I came with with following code for toJSON. It works, but needs improvement. It should convert Document and Directory separately, but I don't know how to do it.

instance JSON.ToJSON DocumentOrDirectory where
    toJSON (Document documentName documentContent) = JSON.object
        [ "document" JSON..= JSON.object 
            [ "name" JSON..= (T.pack $ id documentName)
            , "content" JSON..= (T.pack $ id documentContent)
            ]
        ]
    toJSON (Directory dirName dirContent) = JSON.object
        [ "directory" JSON..= JSON.object 
            [ "name" JSON..= (T.pack $ id dirName)
            , "content" JSON..= JSON.toJSON dirContent
            ]
        ]

I need to be able to parse DocumentOrDirectory object from JSON. This is what I came up with (doesn't work):

instance JSON.FromJSON DocumentOrDirectory where
    parseJSON (Object v@(Document documentName documentContent)) = 
        DocumentOrDirectory <$> documentName .: "name"
                            <*> documentContent .: "content"
    parseJSON (Object v@(Directory dirName dirContent) = 
        DocumentOrDirectory <$> dirName .: "name"
                            <*> dirContent .: "content"
    parseJSON _ = mzero

How should I modify existing code to be able to convert data from and to JSON?


Solution

  • Let's approach this problem step-by-step.

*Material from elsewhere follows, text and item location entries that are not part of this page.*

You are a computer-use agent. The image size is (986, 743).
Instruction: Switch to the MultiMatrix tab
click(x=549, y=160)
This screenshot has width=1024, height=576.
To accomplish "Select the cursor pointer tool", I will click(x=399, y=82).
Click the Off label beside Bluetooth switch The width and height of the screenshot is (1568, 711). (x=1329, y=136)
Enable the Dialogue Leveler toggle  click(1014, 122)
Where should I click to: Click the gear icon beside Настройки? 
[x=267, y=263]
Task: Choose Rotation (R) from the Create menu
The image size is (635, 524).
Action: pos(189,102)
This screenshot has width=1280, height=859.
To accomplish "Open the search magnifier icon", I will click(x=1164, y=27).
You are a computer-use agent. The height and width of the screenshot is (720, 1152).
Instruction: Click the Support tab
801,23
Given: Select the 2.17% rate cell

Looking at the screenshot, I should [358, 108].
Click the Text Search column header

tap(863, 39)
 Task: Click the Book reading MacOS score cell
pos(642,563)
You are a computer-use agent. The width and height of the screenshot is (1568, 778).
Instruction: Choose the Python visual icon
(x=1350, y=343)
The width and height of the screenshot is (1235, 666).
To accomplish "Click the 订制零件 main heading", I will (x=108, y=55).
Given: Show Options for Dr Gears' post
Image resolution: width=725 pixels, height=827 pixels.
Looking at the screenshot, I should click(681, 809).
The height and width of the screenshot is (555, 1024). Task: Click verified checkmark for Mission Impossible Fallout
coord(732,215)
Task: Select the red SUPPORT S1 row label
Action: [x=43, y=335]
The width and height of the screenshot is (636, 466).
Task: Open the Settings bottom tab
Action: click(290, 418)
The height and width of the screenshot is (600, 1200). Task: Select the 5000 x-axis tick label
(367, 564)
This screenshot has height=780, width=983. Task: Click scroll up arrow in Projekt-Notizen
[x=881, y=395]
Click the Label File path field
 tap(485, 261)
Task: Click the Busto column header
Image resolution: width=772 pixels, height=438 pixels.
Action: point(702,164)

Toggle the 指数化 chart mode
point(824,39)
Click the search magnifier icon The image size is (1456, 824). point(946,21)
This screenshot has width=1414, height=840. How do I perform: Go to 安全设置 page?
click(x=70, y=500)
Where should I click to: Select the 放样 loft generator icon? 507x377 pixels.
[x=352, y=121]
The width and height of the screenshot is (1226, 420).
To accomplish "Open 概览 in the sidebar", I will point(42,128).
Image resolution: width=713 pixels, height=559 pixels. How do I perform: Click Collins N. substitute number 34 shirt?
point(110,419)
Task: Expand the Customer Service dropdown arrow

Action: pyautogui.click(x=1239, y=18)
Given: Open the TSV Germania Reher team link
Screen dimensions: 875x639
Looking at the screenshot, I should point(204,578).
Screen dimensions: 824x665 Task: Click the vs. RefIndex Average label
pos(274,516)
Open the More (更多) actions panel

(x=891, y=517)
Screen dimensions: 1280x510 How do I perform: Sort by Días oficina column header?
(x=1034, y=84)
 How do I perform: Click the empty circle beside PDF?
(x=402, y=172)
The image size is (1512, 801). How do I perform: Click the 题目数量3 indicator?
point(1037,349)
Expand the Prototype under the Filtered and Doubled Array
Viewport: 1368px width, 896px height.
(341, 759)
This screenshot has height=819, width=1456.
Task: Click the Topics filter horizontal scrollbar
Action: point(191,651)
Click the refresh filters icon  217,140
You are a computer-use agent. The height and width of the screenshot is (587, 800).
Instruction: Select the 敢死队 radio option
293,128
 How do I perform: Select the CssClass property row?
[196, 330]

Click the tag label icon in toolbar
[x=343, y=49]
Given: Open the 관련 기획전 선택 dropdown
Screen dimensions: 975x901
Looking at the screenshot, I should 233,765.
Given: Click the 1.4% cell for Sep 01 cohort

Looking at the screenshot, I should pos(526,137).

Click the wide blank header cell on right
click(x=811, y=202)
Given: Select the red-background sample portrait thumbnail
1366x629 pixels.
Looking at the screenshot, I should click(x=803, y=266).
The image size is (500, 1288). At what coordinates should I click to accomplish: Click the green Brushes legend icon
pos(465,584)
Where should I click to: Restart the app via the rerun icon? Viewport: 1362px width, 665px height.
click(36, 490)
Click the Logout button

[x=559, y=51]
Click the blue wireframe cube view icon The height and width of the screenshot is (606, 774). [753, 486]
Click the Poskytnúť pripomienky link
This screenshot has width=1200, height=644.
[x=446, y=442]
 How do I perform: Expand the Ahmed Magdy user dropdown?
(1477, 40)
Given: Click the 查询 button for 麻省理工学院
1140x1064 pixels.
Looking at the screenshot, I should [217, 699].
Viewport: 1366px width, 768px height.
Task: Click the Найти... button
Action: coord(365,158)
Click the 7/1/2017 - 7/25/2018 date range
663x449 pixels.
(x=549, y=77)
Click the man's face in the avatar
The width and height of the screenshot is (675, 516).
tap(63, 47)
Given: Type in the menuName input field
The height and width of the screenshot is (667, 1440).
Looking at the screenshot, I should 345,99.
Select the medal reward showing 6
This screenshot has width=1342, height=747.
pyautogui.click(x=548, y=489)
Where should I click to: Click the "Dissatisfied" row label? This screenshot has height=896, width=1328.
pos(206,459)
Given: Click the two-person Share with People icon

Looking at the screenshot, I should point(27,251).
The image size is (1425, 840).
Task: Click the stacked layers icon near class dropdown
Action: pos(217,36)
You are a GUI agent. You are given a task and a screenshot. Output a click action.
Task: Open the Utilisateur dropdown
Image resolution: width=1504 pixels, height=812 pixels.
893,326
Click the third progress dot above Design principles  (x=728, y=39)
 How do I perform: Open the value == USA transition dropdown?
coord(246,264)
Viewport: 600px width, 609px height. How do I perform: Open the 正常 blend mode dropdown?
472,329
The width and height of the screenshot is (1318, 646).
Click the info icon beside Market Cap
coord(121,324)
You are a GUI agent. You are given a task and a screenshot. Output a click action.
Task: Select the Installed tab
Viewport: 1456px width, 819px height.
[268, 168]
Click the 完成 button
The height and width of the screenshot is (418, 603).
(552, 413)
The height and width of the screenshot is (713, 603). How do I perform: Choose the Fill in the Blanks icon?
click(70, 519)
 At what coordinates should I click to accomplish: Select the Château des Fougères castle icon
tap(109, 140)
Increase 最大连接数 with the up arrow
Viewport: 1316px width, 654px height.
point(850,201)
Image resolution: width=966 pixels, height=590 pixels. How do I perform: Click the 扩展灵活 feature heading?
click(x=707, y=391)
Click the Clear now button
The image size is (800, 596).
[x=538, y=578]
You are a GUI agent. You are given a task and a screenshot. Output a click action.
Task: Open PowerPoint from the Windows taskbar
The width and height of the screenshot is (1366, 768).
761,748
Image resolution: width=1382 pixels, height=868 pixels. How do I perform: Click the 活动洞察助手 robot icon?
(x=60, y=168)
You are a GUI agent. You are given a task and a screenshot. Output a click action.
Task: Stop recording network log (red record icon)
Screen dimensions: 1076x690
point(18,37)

    First I assume for the sake of the example that names and content are just String:

    type DirectoryName = String
    type DocumentName = String
    type DocumentContent = String
    

    You mention that you want to serialise Document and Directory separately. Maybe you want to work with them separately otherwise too. Let's make them separate types:

    data Document = Document DocumentName DocumentContent deriving Show
    data Directory = Directory DirectoryName [DocumentOrDirectory] deriving Show
    newtype DocumentOrDirectory = DocumentOrDirectory (Either Document Directory) deriving Show
    

    Now the DocumentOrDirectory is a type alias or Either Document Directory. We used newtype, because we want to write own instance for it. Default Either instance won't work for us.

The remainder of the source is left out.